3 Things You Ought Never To Say In A Sermon — #3 . . . .


It Is De-constructive!

I am sure that there are more than three non-verbal message which a pastor “speaks” to his audience.  Perhaps I have focused on these three because . . . .

  • they are the most common ???
  • “3” –  keeps the focus on the most identifiable — Some are much more subtle!
  • “3” – curtails the criticism of being too critical of pastors
  • “3” – attracts attention — “What are the 3?”


The process of destruction happens because there are non-verbal ways to communicate! Because some do not understand the nature and process of non-verbal communication, it is possible that some have already sunk the ship, or are taking on a lot of water.


The links to #1) and #2) are here and here.

#1) My Way Or The Highway
#2) It’s About Me
#3) I Have It So Rough!

There are ways to communicate that “You Have It So Rough!” — to generate pity and compassion for you and the difficulty of being a pastor!

At times I am not surprised that pastors find themselves moving from church to church more often than seem reasonable.  I say “than seems reasonable” because of the very nature and essence of pastoring.  Pastoring is about relationships, community, and building – building an effective ministry with and among people in a community and which has an impact.

There may be good reason for constant change when it comes to other occupations and employs . . . .

  • a better opportunity
  • salary & benefits
  • working with unethical people
  • being asked to engage in questionable practices
  • a lack of any potential personal development
  • a questionable future
  • the recognition of a poor business plan or strategy
  • unpleasant people and/or working conditions
  • horrible supervisor-boss

And while we could point to some amalgams of the above reasons, which affects a pastoral decision to move or change ministries, seemingly the ministry should be more stable than other employs.

The reason? . . . .

. . . . because PASTORAL ministry is surely far more about . . . .

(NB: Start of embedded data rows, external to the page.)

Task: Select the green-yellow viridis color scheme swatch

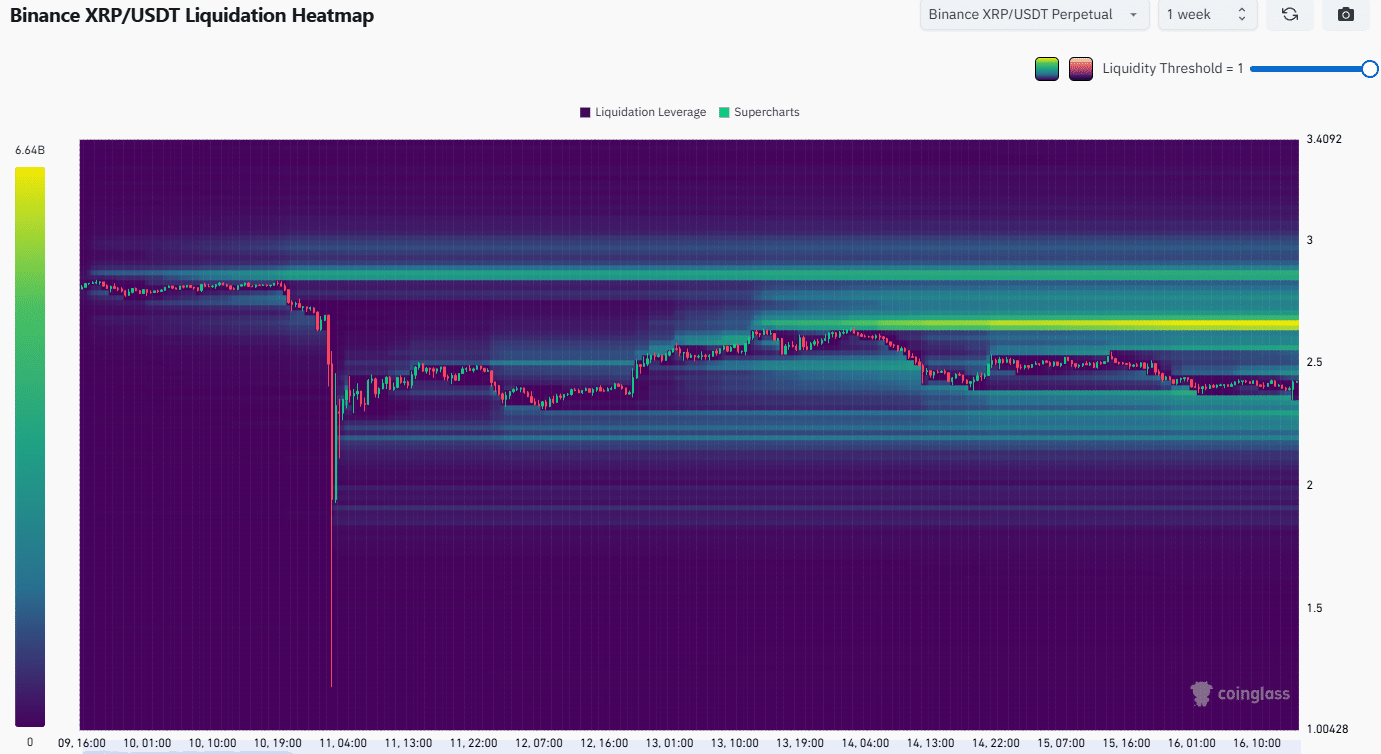Action: click(x=1047, y=69)
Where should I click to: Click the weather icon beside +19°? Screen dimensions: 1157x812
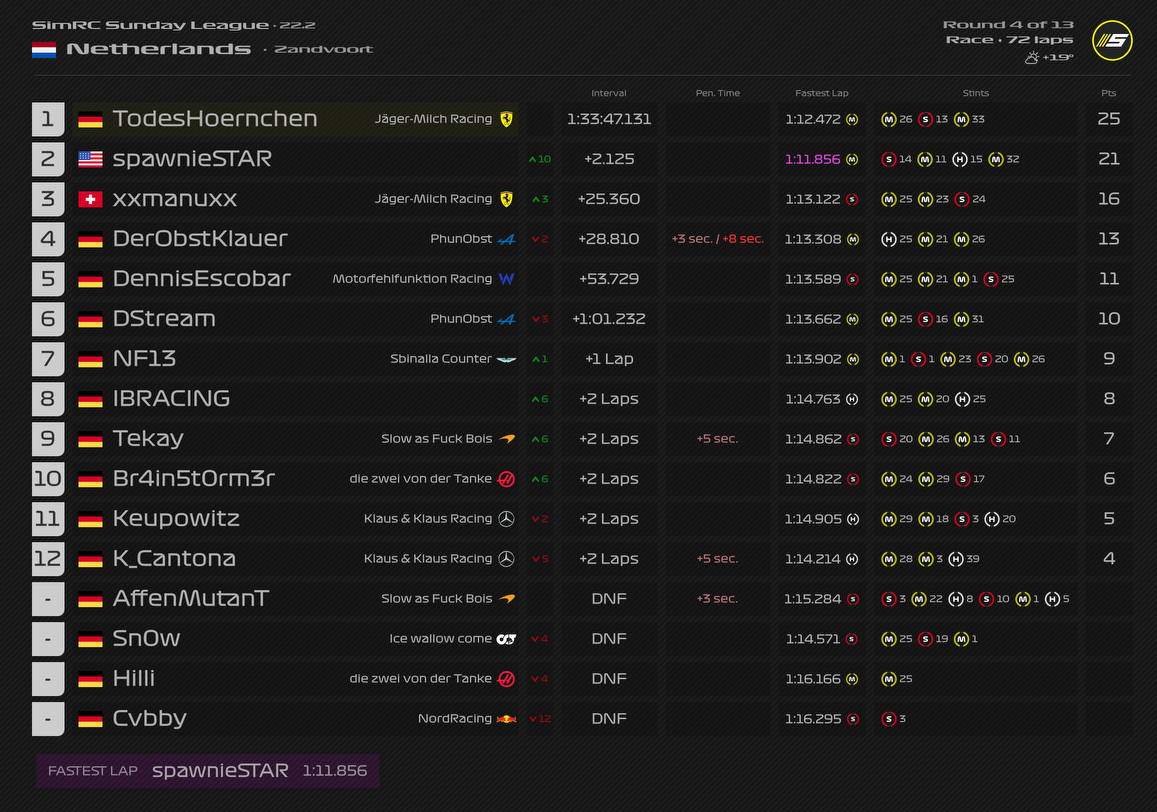click(x=1031, y=58)
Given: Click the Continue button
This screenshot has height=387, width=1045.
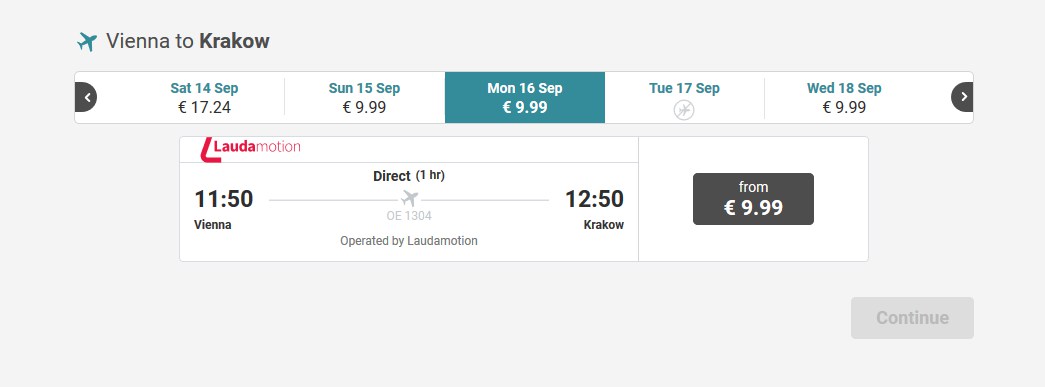Looking at the screenshot, I should pyautogui.click(x=912, y=318).
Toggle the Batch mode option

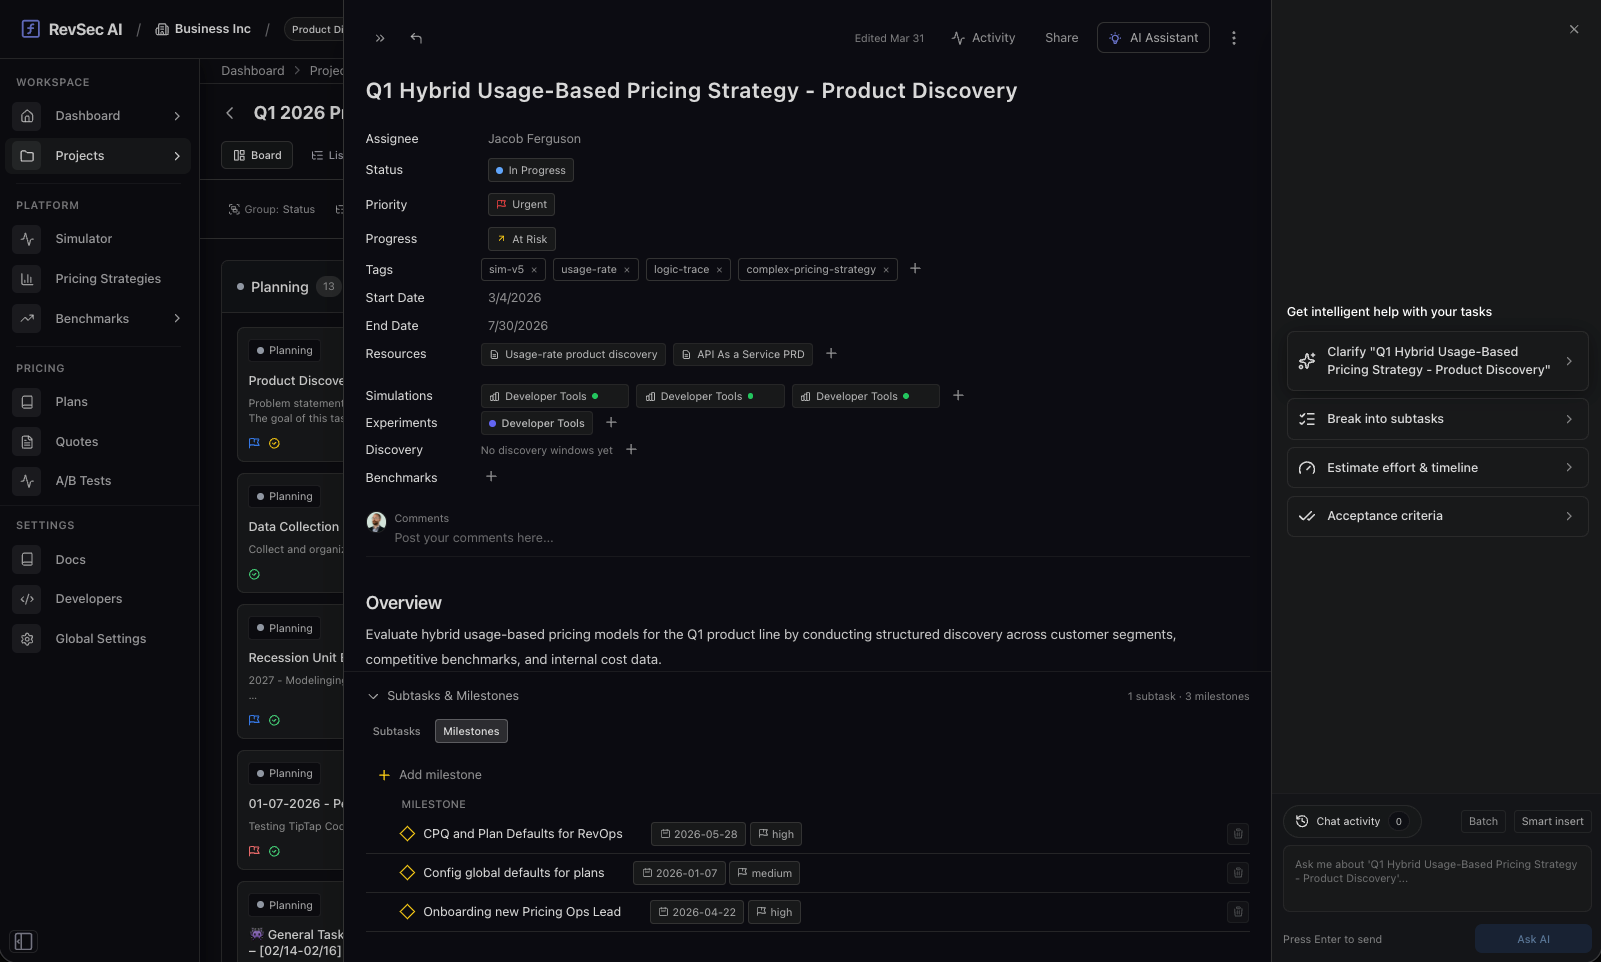1483,822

Relationships, Not Benefits

One of the reasons for such pastoral flux (surely not the only reason, and surely more complicated than any single or simple reason) is concentrated in the area we call communication.  Ministry is all about communication.

There are attitudes which a serial speaker who addresses a serial audience can communicate verbally and non-verbally!

Again, the examples below are not exhaustive but suggestive.

Don’t actually say, “I have it rough,” but repeatedly. . . .

  • reference your busy schedule.
  • reference your lack of time to — prepare your message, be at, attend, etc.
  • reference how hard it is to find a time to get away or vacation.
  • mention the criticism you are subjected to by others.
  • mention how pastors are too often underpaid.
  • bring up the difficulties of raising PKs.
  • talk about the hours you spend, have spent in ministry.
  • reference what you live without because of ministry.
  • cite the demands of ministry

I used the word “repeatedly” because in many cases it is not that any of the above should not be referenced.  Rather, it is the repeatedly and varied references to such which begins to speak a message of — “Nobody Seen The Troubles I Have.”

There are many people in the congregation which have difficult and hard jobs which are marked by their own demands, limitations, problems, and/or struggles.

Pastors have it good in many ways!  To communicate that you have it rough is not only unwise, but is probably the result of a lost and/or flawed perspective.

In many situations, you are your own boss.  Your schedule is decided by you and you can probably work wiser and ameliorate some of the believed and may be imagined demands!

The audience members really don’t want to hear it and probably don’t see it as you see it, any more than you understand their demands!  They do not need to leave with your seeming weight.  They need to leave with their burdens lightened.

You are the doctor, not a patient.  Be the doctor!


If you do not like the demands which accompany the ministry, please get out!  It is like a fireman which doesn’t like the demand of have to wake up in the middle of the night. Please don’t be a fireman!  Don’t be a pastor if you want to complain about it. We already have too many with that mentality!




2 thoughts on “3 Things You Ought Never To Say In A Sermon — #3 . . . .

  1. “Remember you are the DOCTOR. . . classic “Marten-izing” that makes Pastor Ted so effective. This is great advice for pastors but I would further say for ANY Church leader or Christian leader in the “world”. GREAT STUFF!!